Drei Fahrgäste stehen am Bahnsteig. Ein Zug rast vorbei. "War das der Express?" fragt einer. "Nein, das war ein Bremsversuch", sagt der andere. Mit dieser Karikatur berichtete die Melbourner Zeitung "The Age" jetzt über die Halteprobleme von "The Siemens", wie der Metro-Zug aus Deutschland down under genannt wird. Es sei "schieres Glück", dass bisher noch kein schwerer oder gar tödlicher Unfall passiert sei, zitiert "The Age" einen Transportexperten der Betreibergesellschaft Connex.
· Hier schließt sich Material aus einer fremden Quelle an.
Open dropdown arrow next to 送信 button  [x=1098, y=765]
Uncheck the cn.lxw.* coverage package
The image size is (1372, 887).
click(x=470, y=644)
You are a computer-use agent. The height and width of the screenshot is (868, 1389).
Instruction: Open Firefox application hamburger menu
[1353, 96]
Aber Zigtausende von Pendlern mussten wegen "The Siemens" Verspätungen hinnehmen, weswegen der deutsche Konzern nicht nur Hohn und Spott sondern auch jede Menge Ärger auf sich zieht.
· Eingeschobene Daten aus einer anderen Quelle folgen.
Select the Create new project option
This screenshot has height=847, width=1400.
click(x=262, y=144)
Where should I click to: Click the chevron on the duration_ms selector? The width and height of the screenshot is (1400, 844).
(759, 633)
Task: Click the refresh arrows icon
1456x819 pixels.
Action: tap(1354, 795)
Die Pannen passierten immer bei Regen

Im normalen Linienverkehr, wurden schon im vergangenen November 14 Bremspannen der Siemenszüge registriert. Im Januar passierte es laut Statistik zwanzig Mal, dass die dreiteiligen Züge bei der Einfahrt nicht korrekt abbremsten und über den Bahnsteig hinausschossen. Die Pannen passierten immer bei Regen, wenn die Schienen und auf ihnen abgelagerter Staub einen Schmierfilm bildeten. Bei Testfahrten auf mit Seifenwasser besprühter Strecke funktionierten laut "The Age" weder die normalen Zugbremsen noch die Notfallbremsen. Ein Testfahrer konnte die Waggons nur zum Stehen bringen, indem er den Zündschlüssel zog. In diesem Augenblick reagierte wenigstens das Parkbremssystem.
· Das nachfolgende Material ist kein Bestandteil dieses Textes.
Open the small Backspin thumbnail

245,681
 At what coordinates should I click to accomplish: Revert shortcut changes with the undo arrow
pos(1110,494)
Die Melbourner Nahverkehrsgesellschaft Connex musste aufgrund der Mängel rund 40 Verbindungen streichen. Sie lässt derzeit viele Siemenszüge mit sechs statt mit drei Wagen fahren, in der Hoffnung, dass mehr Räder die Bremswirkung verstärken. Eine Dauerlösung ist das nicht, sondern nur der Versuch, den Verkehr in der Millionenstadt und im weiten Umkreis halbwegs sicherzustellen. Siemens TS (Transportation Systems GmbH & Co KG) hat die Problem-Triebzüge zwischen 2003 und 2005 nach eigenen Angaben mit "neuester Technologie", einem "ausgereiften Konzept" und einem 15-jährigen Wartungsvertrag ausgeliefert.

"Daten sammeln, um die Ursache zu finden"

Die "Bahnsteigvorbeifahrten", wie die Vorfälle bei Siemens in Deutschland heißen, sind den deutschen Ingenieuren trotz umfangreicher Tests noch ein Rätsel. "Die von uns untersuchten Züge hatten kein fehlerhaftes Bremssystem sondern funktionierten gemäß Spezifikation", so ein Sprecher der Siemens-Transport-Sparte etwas unklar zu stern.de. In der jüngsten Pressemitteilung von Connex heißt es, man habe zwar nun "ein verbessertes Verständnis des Bremsproblems" aber man werde fortfahren "Daten zu sammeln, um die genaue Ursache zu finden." Bis dahin dürfen vereinzelte Siemens-Züge als Sechsspänner wieder auf die Strecke, müssen generell aber 25 km/h langsamer fahren und vor den Stationen früher abbremsen.